Christen Geron, a patient at Houston’s Center of Reproductive Medicine (CORM), is a case example of the growing concern around Zika. She’s known since she was young that getting pregnant -- and staying pregnant -- would be tough.
"You think maybe, maybe today I'll make it the whole day without losing the baby," said Geron.
The 33-year-old has been receiving in-vitro fertilization treatments since 2012.
Geron has one baby girl, another on the way, and an embryo frozen at CORM. She has to work hard at a healthy pregnancy, and doesn’t ever want to compromise it. So much so that she goes through the garage door instead of the back to avoid any potential mosquitos.
Zika remains a little mysterious. Right now we have more questions than answers--particularly questions around pregnancy and fertility.
What we do know is that if a pregnant mother bitten is bitten by a mosquito carrying the Zika virus, it could result in the baby developing Microcephaly--a birth defect that affects the head circumference and brain.
We also know that it affects men and women slightly differently.
"As important as understanding what this might do for the woman, it's as equally important to understand what it does for the male partner as well," Crochet said.
The virus moves through a woman’s system more quickly.
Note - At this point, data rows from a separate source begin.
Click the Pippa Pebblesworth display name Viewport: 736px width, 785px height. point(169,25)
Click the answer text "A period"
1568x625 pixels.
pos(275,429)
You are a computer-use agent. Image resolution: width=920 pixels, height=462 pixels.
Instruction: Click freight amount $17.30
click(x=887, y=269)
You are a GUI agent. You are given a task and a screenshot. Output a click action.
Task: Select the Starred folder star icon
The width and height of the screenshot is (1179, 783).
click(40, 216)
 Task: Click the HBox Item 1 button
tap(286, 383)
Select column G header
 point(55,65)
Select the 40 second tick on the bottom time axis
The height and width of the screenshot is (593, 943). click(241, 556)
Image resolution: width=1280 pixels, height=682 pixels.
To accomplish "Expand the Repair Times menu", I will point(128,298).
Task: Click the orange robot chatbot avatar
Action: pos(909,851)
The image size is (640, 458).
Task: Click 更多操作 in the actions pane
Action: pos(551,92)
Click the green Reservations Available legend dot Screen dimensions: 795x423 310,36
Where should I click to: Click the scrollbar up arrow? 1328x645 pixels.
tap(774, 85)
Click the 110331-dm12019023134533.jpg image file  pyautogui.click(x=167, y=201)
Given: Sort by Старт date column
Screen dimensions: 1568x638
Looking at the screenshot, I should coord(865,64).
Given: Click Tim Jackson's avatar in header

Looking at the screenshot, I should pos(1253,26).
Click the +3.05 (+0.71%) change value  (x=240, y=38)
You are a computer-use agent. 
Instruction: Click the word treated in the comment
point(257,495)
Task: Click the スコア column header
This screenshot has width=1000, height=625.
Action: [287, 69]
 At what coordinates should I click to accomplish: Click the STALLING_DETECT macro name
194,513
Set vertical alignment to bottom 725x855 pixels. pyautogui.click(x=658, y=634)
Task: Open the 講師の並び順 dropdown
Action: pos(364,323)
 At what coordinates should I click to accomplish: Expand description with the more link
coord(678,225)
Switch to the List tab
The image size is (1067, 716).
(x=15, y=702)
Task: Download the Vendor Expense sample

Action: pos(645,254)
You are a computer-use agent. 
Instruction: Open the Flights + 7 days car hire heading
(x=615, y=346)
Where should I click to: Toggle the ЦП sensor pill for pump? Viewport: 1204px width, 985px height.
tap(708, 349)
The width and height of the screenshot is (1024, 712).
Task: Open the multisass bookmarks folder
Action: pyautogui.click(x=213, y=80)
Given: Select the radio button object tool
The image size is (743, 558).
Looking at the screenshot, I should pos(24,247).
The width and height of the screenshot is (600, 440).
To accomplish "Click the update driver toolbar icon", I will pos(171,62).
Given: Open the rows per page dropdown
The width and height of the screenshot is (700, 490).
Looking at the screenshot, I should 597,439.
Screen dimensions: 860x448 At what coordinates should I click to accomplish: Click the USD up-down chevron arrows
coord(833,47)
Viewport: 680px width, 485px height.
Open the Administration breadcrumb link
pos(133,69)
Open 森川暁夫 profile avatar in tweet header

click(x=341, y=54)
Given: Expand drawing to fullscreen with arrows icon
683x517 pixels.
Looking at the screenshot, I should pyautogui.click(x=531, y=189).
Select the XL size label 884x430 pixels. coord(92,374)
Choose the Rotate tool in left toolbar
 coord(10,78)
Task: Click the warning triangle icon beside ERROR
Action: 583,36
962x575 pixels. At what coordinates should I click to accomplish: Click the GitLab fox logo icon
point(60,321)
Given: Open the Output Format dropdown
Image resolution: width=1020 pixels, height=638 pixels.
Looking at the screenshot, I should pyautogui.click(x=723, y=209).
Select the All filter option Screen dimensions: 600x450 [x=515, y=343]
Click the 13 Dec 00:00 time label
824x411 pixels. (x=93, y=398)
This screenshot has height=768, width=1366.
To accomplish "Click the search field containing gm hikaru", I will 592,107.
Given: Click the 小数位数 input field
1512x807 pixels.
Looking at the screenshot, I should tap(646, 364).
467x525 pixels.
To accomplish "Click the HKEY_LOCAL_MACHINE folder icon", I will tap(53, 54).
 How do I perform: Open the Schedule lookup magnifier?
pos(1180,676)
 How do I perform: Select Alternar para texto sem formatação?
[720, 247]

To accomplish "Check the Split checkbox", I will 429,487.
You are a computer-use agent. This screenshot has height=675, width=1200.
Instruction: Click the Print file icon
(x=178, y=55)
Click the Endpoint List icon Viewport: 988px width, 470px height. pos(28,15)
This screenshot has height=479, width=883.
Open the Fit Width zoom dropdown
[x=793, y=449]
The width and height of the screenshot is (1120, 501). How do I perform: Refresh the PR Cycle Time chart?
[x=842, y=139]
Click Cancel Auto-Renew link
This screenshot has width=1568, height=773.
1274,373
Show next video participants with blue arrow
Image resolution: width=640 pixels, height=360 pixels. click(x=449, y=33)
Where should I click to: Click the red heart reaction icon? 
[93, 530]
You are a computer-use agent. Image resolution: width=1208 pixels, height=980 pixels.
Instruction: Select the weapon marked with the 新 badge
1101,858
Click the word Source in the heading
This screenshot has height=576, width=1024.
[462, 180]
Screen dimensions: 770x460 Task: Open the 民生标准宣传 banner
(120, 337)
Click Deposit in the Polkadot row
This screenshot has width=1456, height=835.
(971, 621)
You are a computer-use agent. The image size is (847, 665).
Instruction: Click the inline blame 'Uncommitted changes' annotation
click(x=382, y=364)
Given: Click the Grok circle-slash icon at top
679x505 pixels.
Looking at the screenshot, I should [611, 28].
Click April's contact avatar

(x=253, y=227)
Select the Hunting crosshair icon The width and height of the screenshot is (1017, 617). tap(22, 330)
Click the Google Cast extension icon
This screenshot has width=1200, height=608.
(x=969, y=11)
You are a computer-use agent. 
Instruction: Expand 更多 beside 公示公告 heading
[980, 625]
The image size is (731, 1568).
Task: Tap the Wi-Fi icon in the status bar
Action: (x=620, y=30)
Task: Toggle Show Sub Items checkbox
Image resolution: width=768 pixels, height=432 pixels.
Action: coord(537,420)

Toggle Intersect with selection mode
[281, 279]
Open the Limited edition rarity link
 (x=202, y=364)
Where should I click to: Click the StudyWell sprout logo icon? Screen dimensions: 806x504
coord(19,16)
Women who have traveled to an area with Zika should wait two months before trying to conceive. On the other hand, a man that tests positive for Zika should not try to conceive for a minimum of six months because it will stay in his system longer.
The good news is that experts to not believe it has a long-term impact and would affect future pregnancies (or fertility). But, for couples that travel often, freezing the man’s sperm is a very viable solution.
Watch the video on ABC 13 to learn more.
"We have lost some, we have, but we're very fortunate to have the babies that we have," Geron said.